**** SOURCE DOCUMENT ****

Researchers at the University of Rochester have identified a protein that promotes vitamin E's retention in prostate cells, thereby slowing the development of prostate cancer.
The protein called alpha tocopherol associated protein, or TAP, is known to play a vital role in the synthesis of cholesterol in the liver. Cholesterol plays a significant role in the development of heart disease and is nearly always implicated in heart attacks.
But this is the first time that its association with suppressing the growth of prostate cancer has come to light. The team of researchers led by ShuYuan Yeh, assistant professor of urology and pathology also found that TAP also increases the retention of Vitamin E in the prostate cells and appears to disrupt a signaling pathway in prostate cancer cells.
"Vitamin E and TAP have distinct pathways to modulate prostate cancer cell growth and we hypothesize that vitamin E and TAP can work together to elicit better tumor suppression effects," the researchers note in the study, which appears in the 1 November issue of Cancer Research.

**** COLLECTED MATERIAL ****

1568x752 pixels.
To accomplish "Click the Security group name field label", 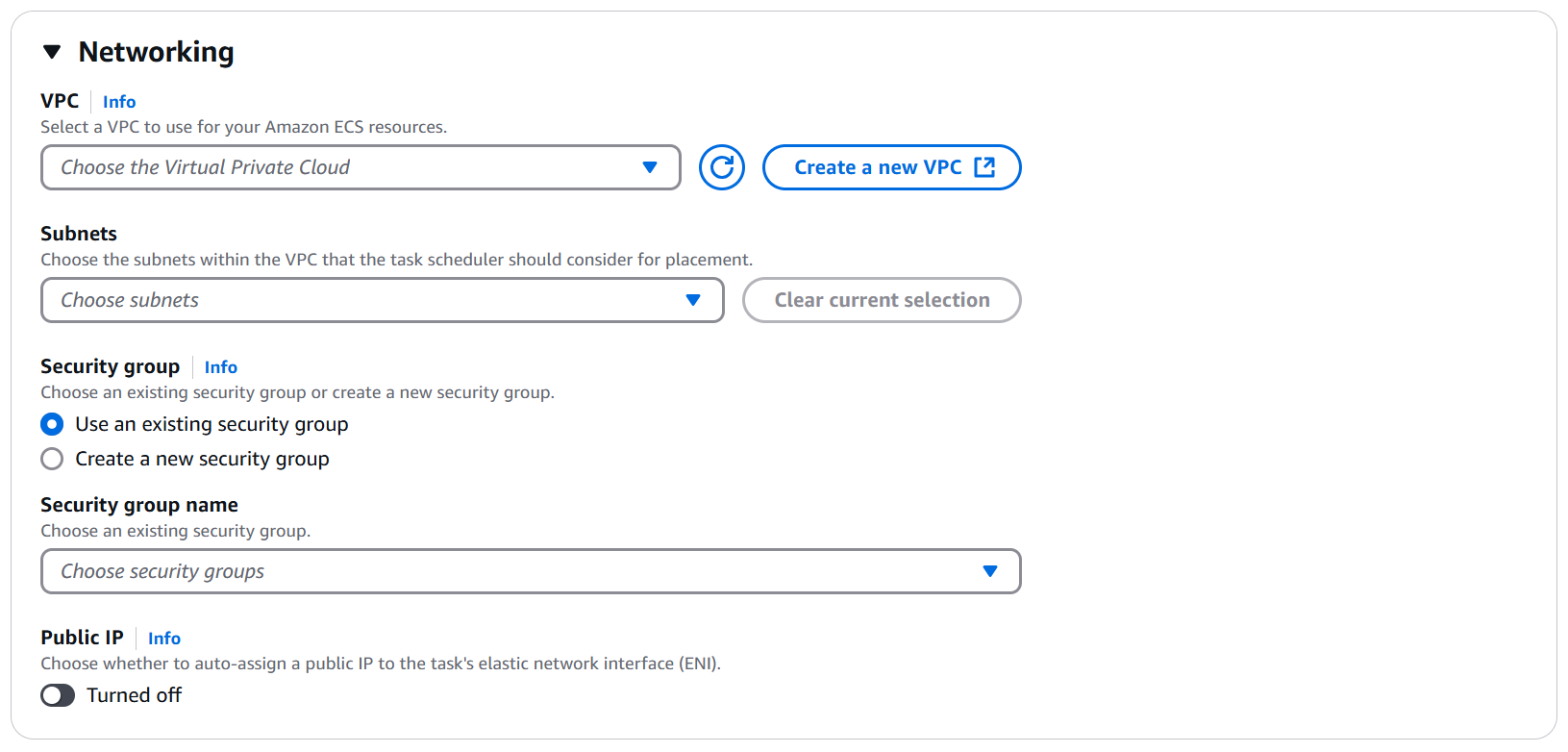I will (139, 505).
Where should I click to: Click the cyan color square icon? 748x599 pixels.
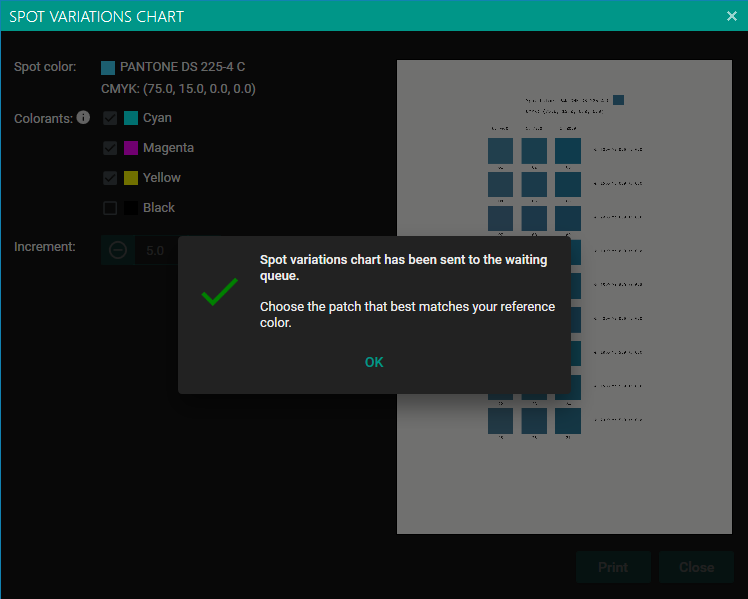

****

◆ REQUIRED ACTION A:
Answer these questions from the prostate cancer article:
(i) At which university were the researchers based?
(ii) What is TAP already known to do in the liver?
(iii) In which issue of which journal does the study appear?
◆ REQUIRED ACTION B: Pick up the prostate cancer article after its last sentence and carry it on.
The data has nothing to do with the work here.

◆ EXPECTED ANSWER A:
(i) The University of Rochester.
(ii) It plays a vital role in the synthesis of cholesterol.
(iii) The 1 November issue of Cancer Research.

◆ EXPECTED ANSWER B:
They found that when compared to normal prostate tissue, which had high levels of TAP; human prostate cancer tissue had reduced levels of the protein. The same finding was also seen in several prostate cancer cell lines tested by the researchers. As far as the exact mechanism was concerned, the researchers say that Vitamin E disrupted the pathway by which prostate cancer cells synthesize prostate-specific antigen (PSA) and the androgen receptor. Both these steps are vital in the development and progression of the cancer. "No one really knows how vitamin E works. TAP may give us insights into how vitamin E works anywhere in the body and why it is a required vitamin," observed Edward Messing, a co-author of the study.